### Given exercise
Copy out the listing below word for word, leaving out the pictures.

### Records
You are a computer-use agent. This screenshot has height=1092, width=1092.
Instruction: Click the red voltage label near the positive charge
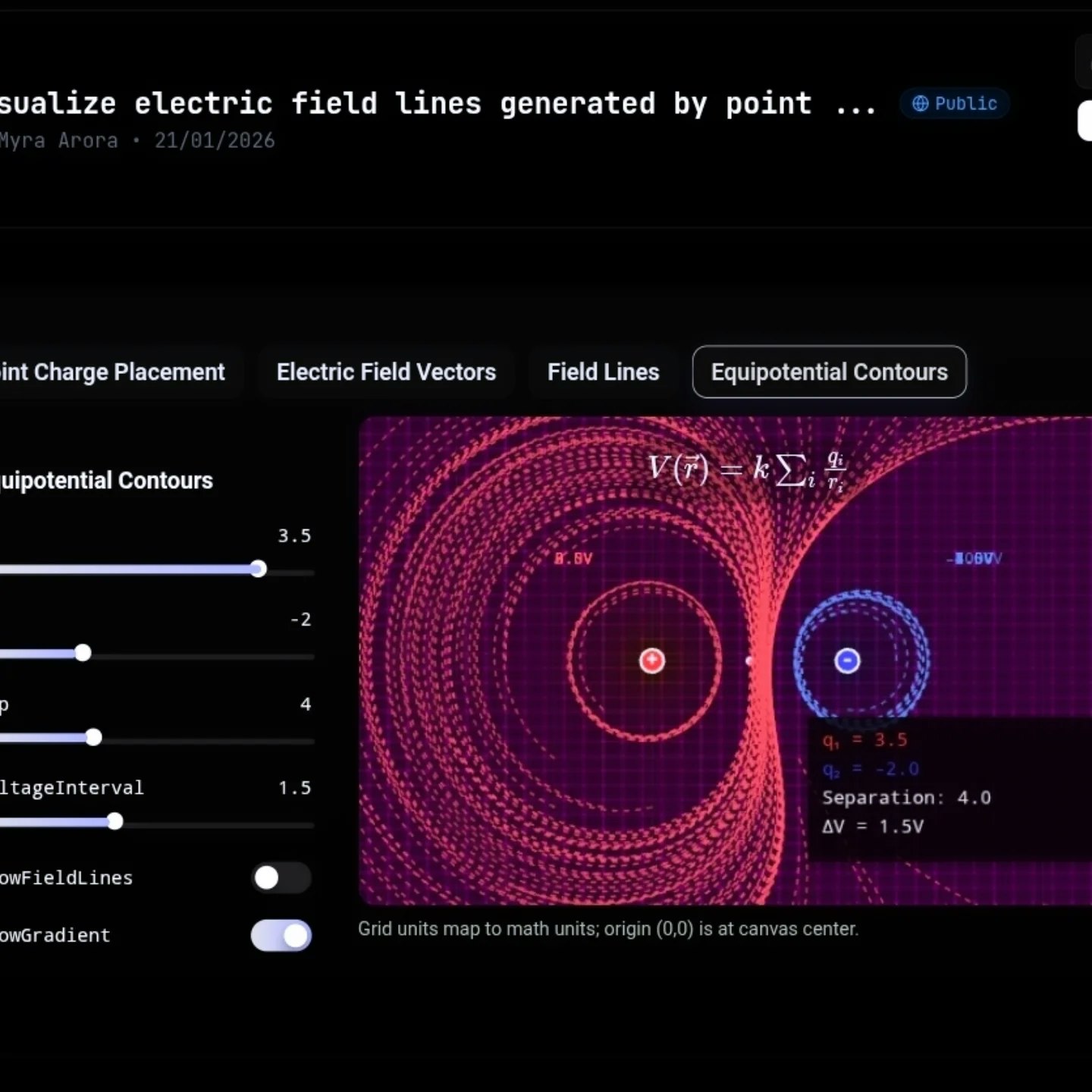click(574, 559)
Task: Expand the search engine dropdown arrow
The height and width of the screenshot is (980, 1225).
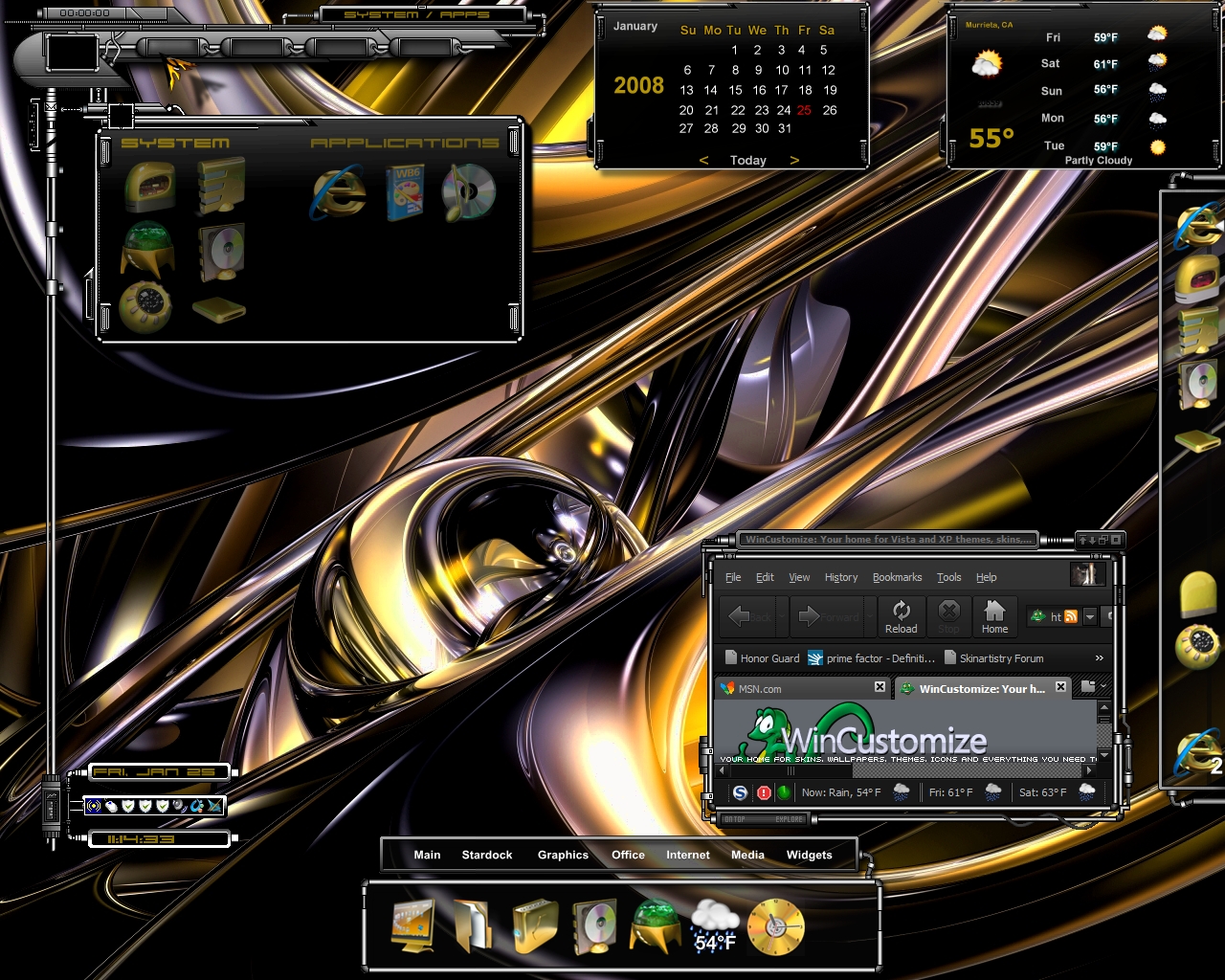Action: pyautogui.click(x=1089, y=617)
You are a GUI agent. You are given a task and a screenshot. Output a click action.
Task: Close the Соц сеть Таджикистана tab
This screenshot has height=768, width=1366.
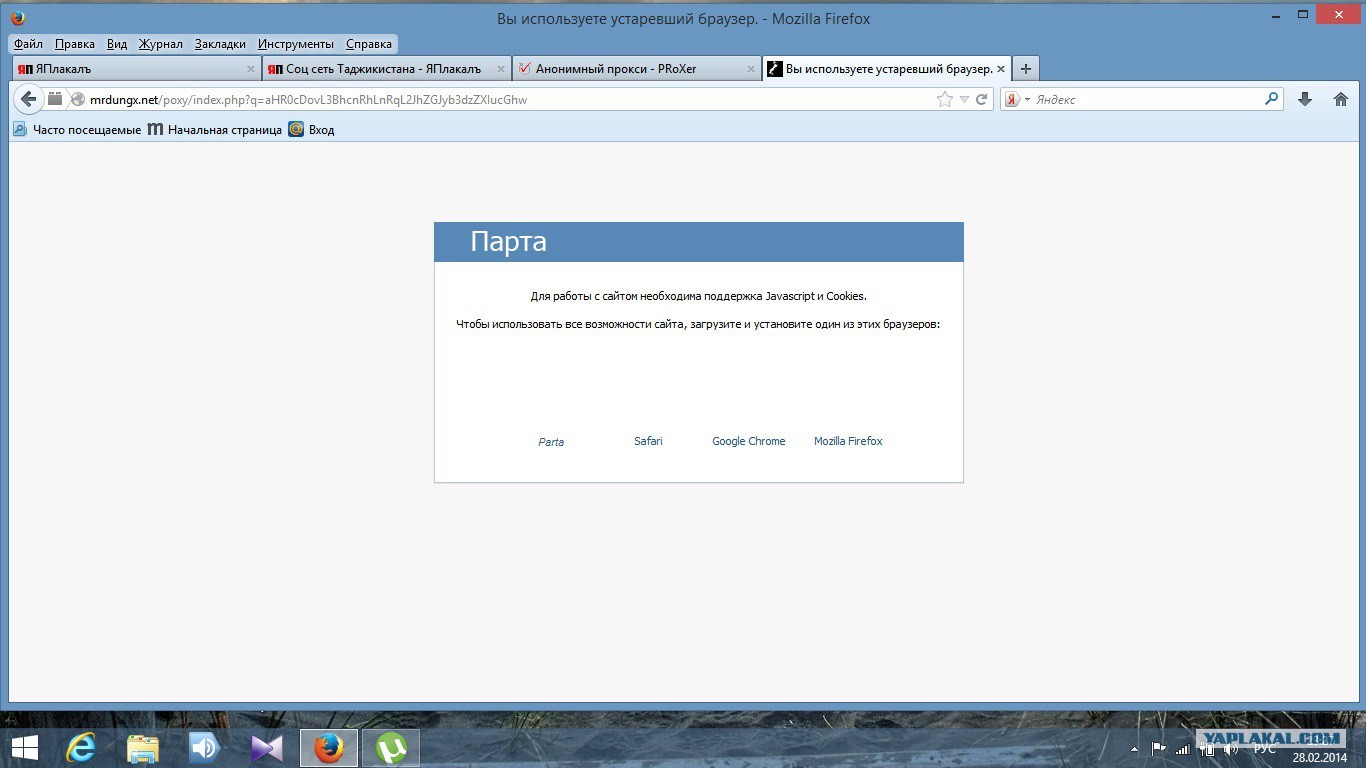(x=501, y=69)
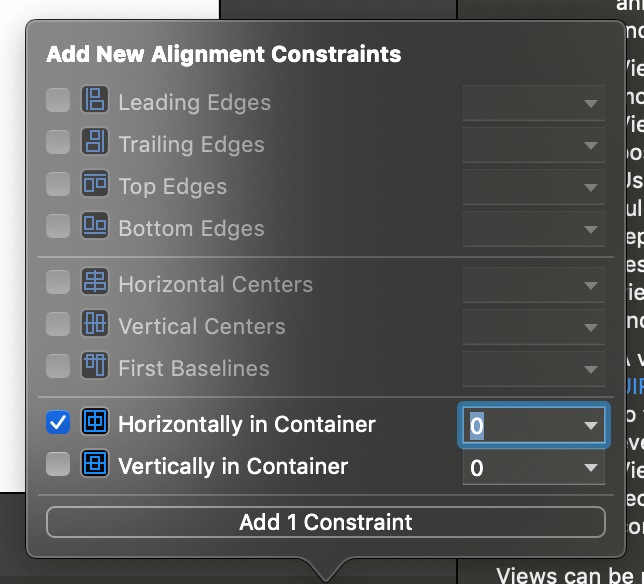Click the Bottom Edges alignment icon
Viewport: 644px width, 584px height.
pyautogui.click(x=95, y=227)
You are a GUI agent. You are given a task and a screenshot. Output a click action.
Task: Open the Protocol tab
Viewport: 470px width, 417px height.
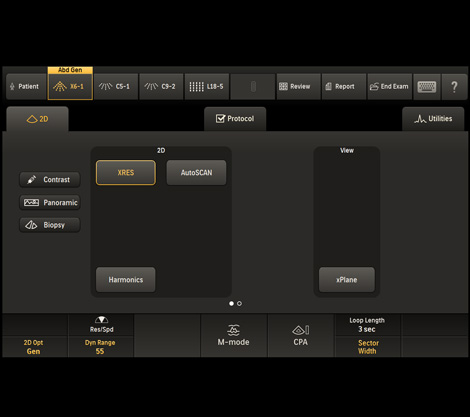point(235,119)
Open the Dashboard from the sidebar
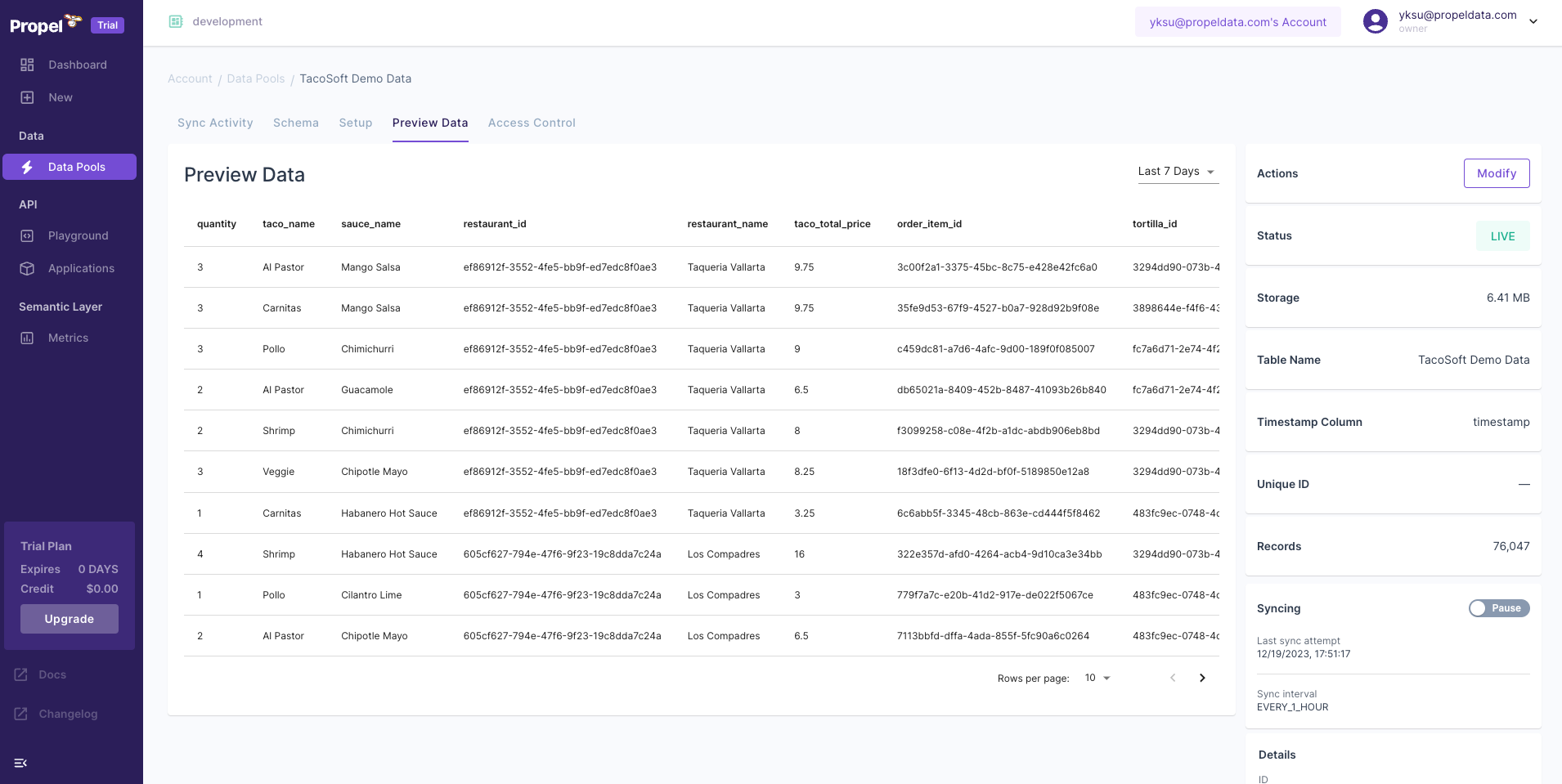This screenshot has width=1562, height=784. [x=77, y=65]
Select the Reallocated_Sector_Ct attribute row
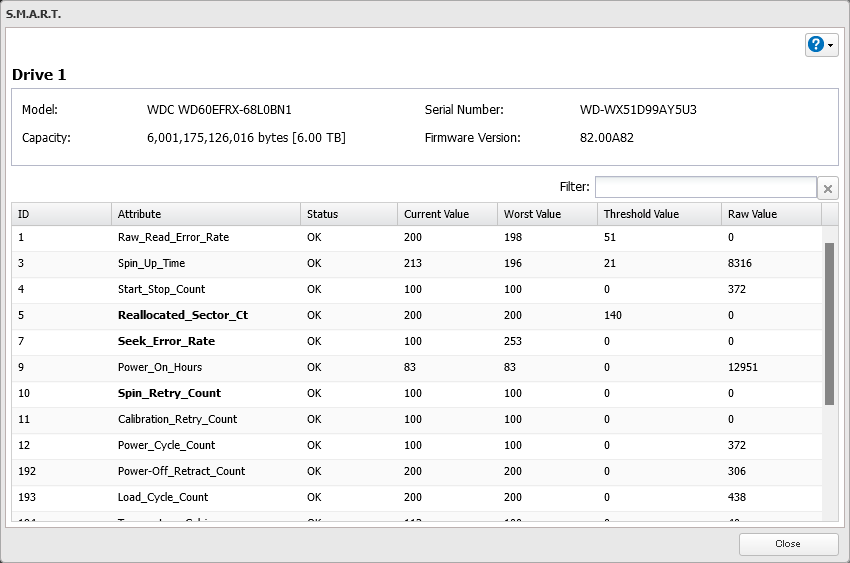 coord(182,315)
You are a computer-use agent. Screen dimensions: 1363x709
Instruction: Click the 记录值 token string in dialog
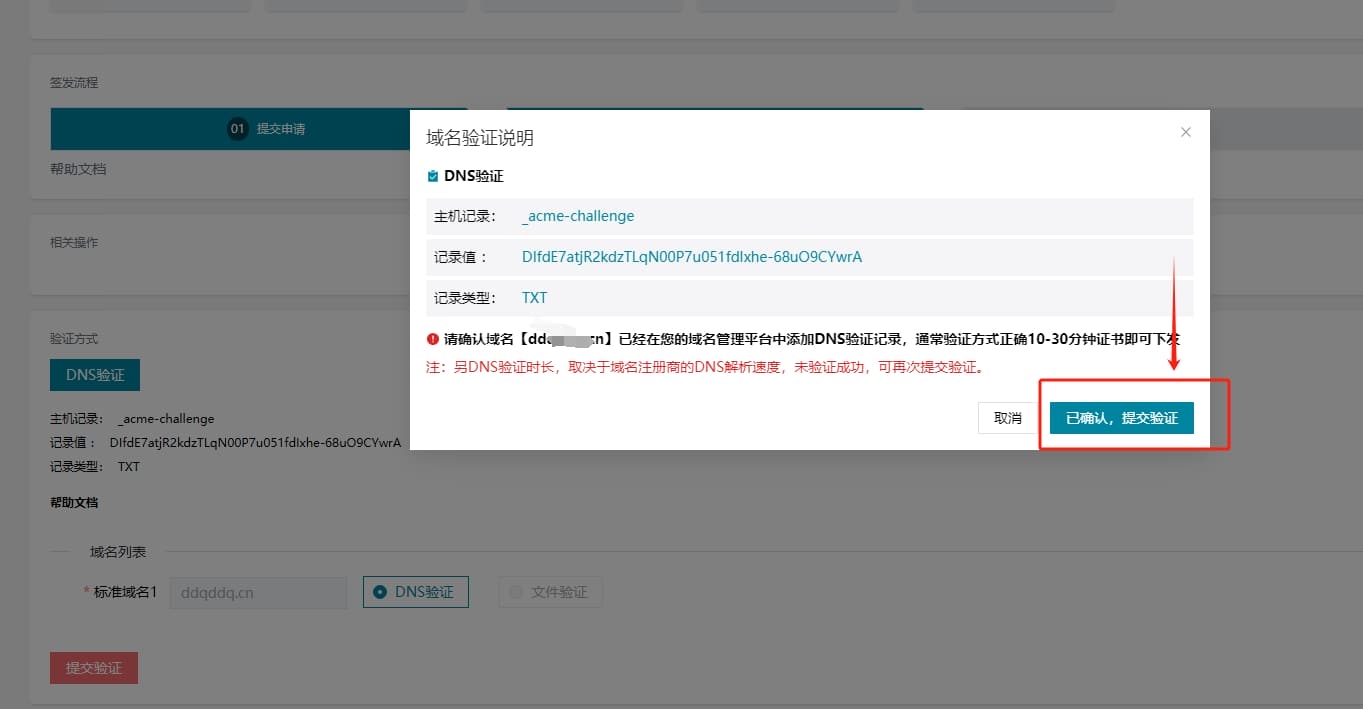pos(691,257)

### Solution to this exercise
You are a computer-use agent. This screenshot has height=1092, width=1092.
Instruction: Click the red voltage label near the positive charge
click(574, 559)
Task: Expand the search engine dropdown arrow
The height and width of the screenshot is (980, 1225).
Action: pyautogui.click(x=1089, y=617)
You are a GUI agent. You are given a task and a screenshot. Output a click action.
Task: Close the Соц сеть Таджикистана tab
This screenshot has height=768, width=1366.
(x=501, y=69)
Click the Bottom Edges alignment icon
Viewport: 644px width, 584px height.
pyautogui.click(x=95, y=227)
You are a GUI agent. You are given a task and a screenshot. Output a click action.
Task: Open the Protocol tab
Viewport: 470px width, 417px height.
point(235,119)
Open the Dashboard from the sidebar
This screenshot has width=1562, height=784. [x=77, y=65]
Select the Reallocated_Sector_Ct attribute row
 coord(182,315)
You are a computer-use agent. Screen dimensions: 1363x709
Instruction: Click the 记录值 token string in dialog
pos(691,257)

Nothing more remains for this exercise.